As digitalisation forces banks to restructure their operations, the technological, political and regulatory shifts brought on by climate change will also drive fundamental business model transformation at banks in the future, according to a report from Moody’s Investors Service.

The 2015 Paris Agreement set a global goal to reach net-zero emissions in the second half of the century, and an increasing number of governments have translated that target into strategy. The EU, Japan and South Korea, along with more than 100 other countries have pledged carbon neutrality by 2050. China says it will do so before 2060.

Countries representing more than 65% of global carbon dioxide emissions have now set out ambitious commitments over the next couple of decades.

“Climate change is driving significant changes to the global economy and the implications for banks are far-reaching,” says Alberto Postigo, a senior credit officer at Moody’s.

Governance and compliance

Multiple areas of a bank’s organisational structure could be affected. A top priority will inevitably be governance, and banks will need to ensure they have the necessary depth of expertise across their organisation, according to the report, published on April 20.

The number of climate-related compliance staff banks employ could soar as environmental regulations become ever more stringent and complex. “Compliance legal costs will increase as banks face more climate standards or regulations and banks may require new departments or employees with different skill sets,” Mr Postigo says.

Climate change is driving significant changes to the global economy and the implications for banks are far-reaching

Alberto Postigo, Moody’s

Risk management could be another growth area and climate risk will need to be incorporated into the risk management frameworks to ensure it is appropriately identified, measured and accounted for, Mr Postigo adds. “Banks’ reporting units will be affected in terms of internal reporting for risk management purposes. Banks will also have to improve public disclosures of climate-related risk.

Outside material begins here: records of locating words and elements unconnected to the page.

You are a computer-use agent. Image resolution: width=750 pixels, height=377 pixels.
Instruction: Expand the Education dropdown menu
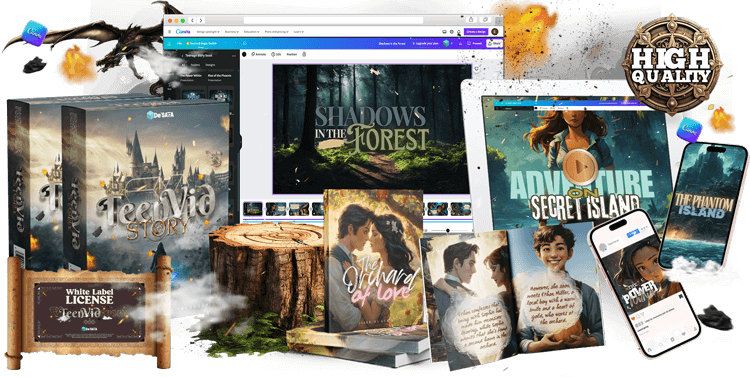251,32
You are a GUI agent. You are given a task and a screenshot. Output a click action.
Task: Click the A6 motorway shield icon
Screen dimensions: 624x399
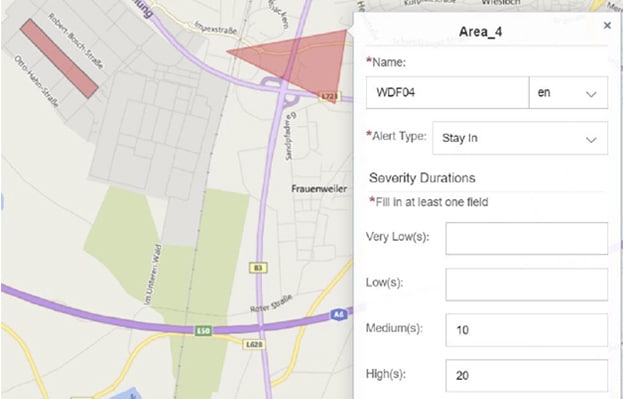click(x=338, y=315)
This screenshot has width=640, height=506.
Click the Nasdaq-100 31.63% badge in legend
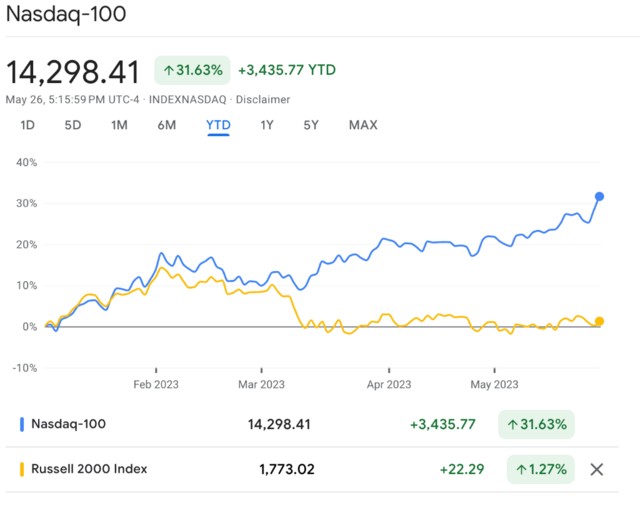click(x=536, y=424)

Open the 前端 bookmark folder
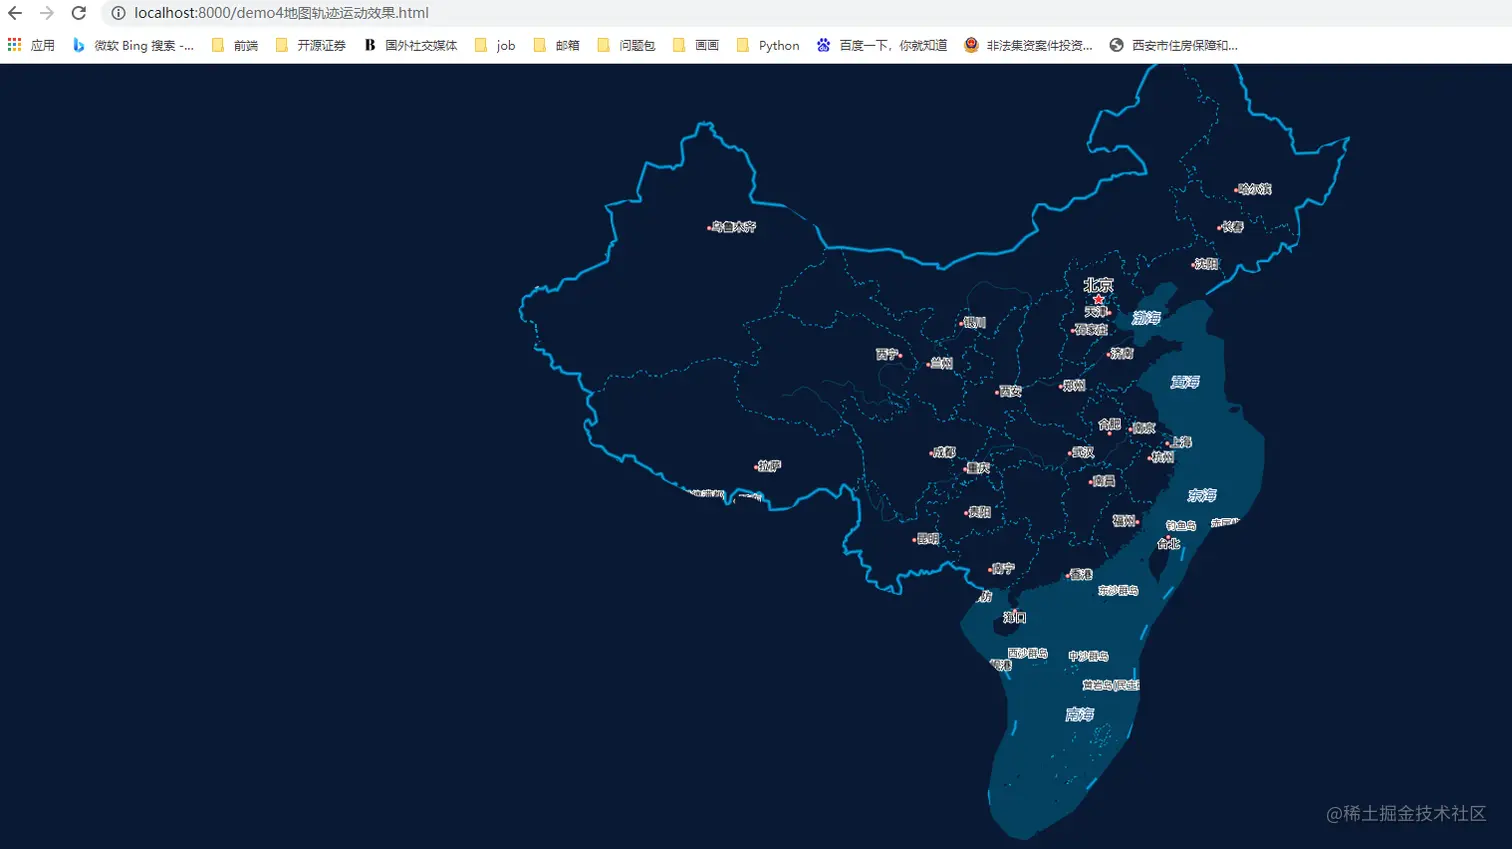tap(235, 45)
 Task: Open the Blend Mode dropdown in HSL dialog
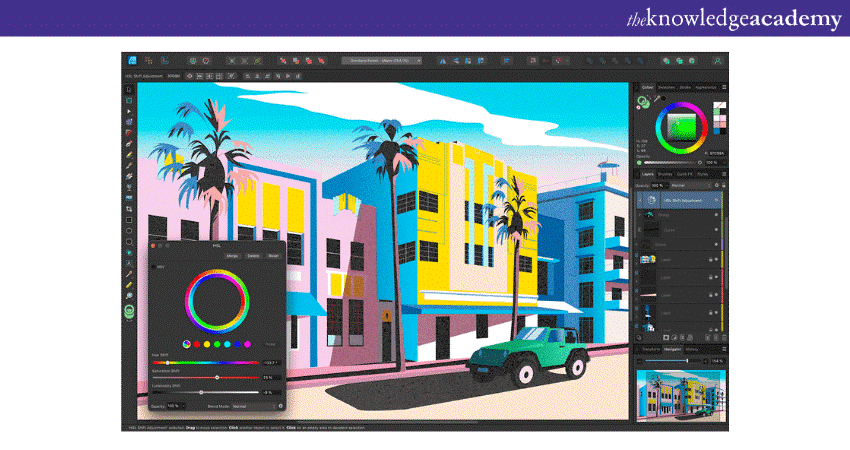pos(251,405)
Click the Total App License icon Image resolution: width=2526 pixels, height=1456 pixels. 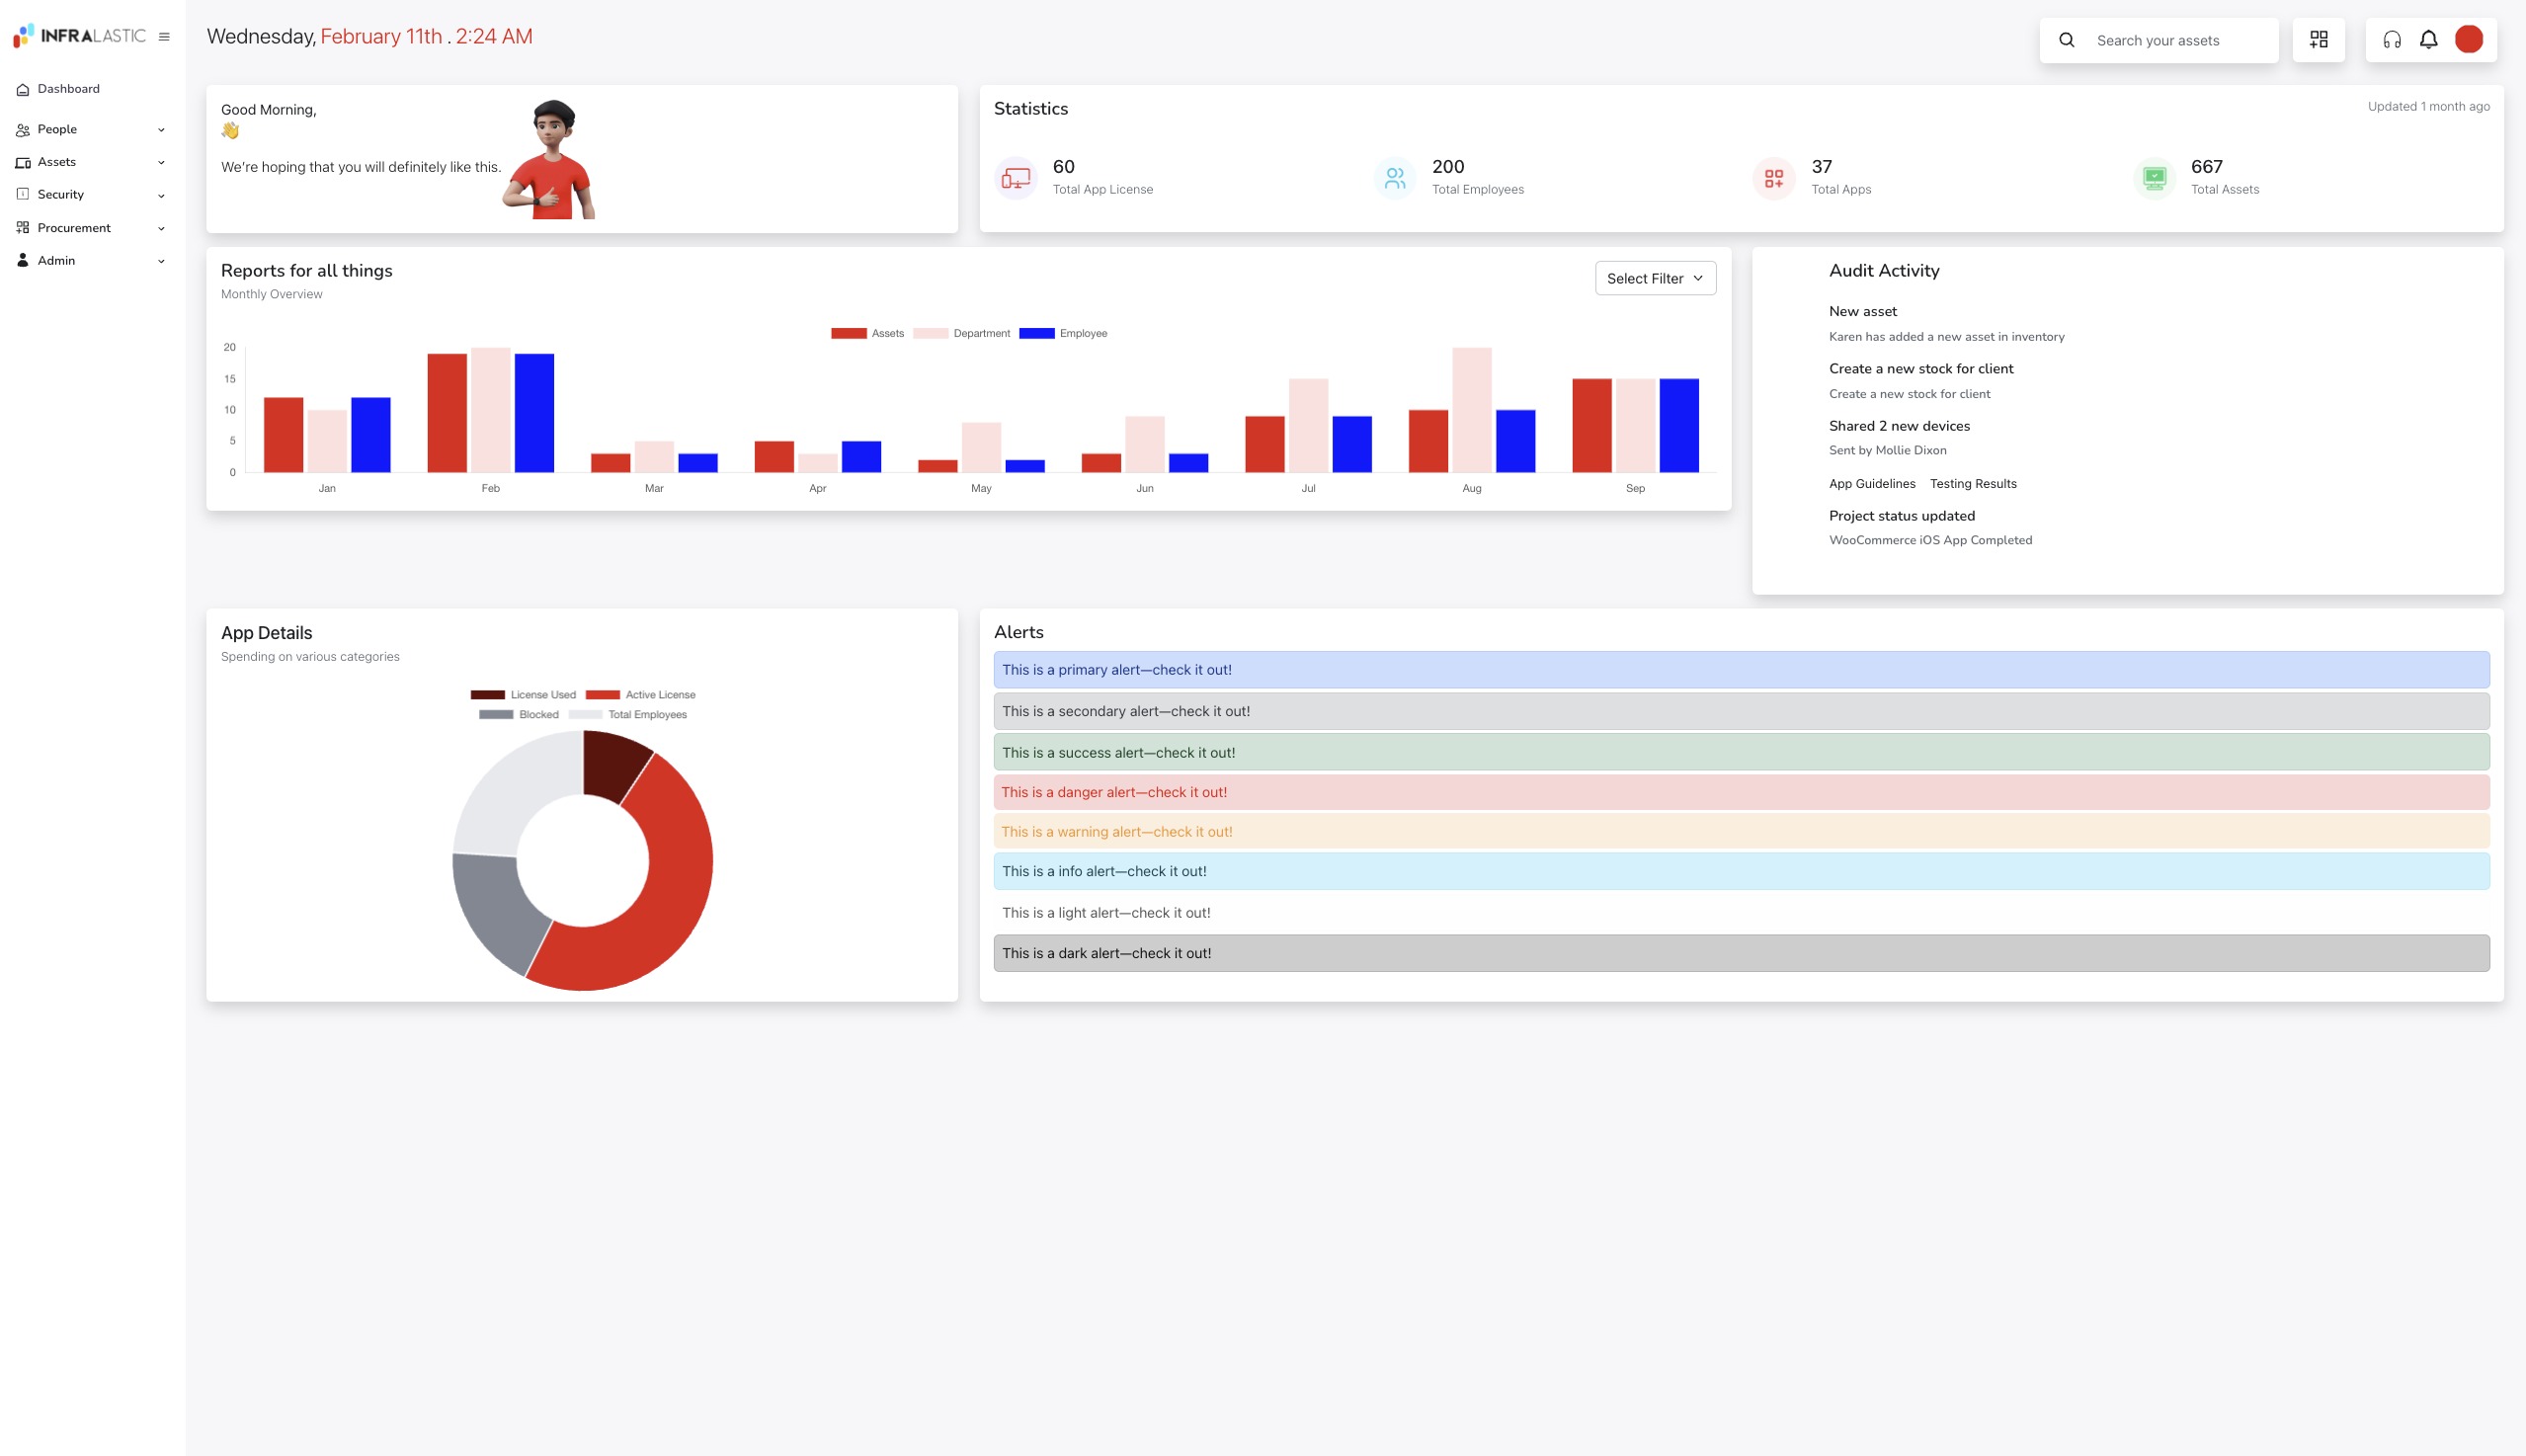pos(1016,178)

“Regulatory or fiscal incentives to promote climate policies could also distort banks’ risk measurement, so there will be a clear new source of underwriting risk for banks,” Mr Postigo says. While climate risks are difficult to model, Moody’s expects banks to gradually become better at managing and pricing them.

“Reputational risks will be high because banks are under scrutiny from a broad set of stakeholders. This is particularly true for large banks, many of which have committed to ambitious targets for net-zero finance. There is potential reputational damage for banks if they fail to meet these targets.”

Revamped asset portfolios

Banks’ asset portfolios also stand to change significantly as economic models transition to low levels of carbon emissions. Many industries face pressure to transform, while others become redundant.

Across the world, investment in climate-friendly assets such as renewables and energy-efficient real estate is expected to play an increasingly prominent role. The rapid expansion of banks’ low-carbon asset portfolios, however, could increase exposure to assets with unproven economic viability.

“Many large banks are already making changes and moving faster than their smaller and medium-sized peers. But larger banks also face greater pressure from a range of stakeholders to lead by example,” Mr Postigo says, adding that lenders that are slow to adapt could face pressure on their credit strength.

The report highlights how green loan growth has been accelerating in China on the back of new regulations in support of the country’s strategy of reducing carbon dioxide emissions from 2030, and achieving carbon neutrality by 2060. According to the People’s Bank of China, the balance of green loans to clean-energy industries surpassed the balance of loans to energy-intensive industries – such as coal, iron and steel – at the end of 2020.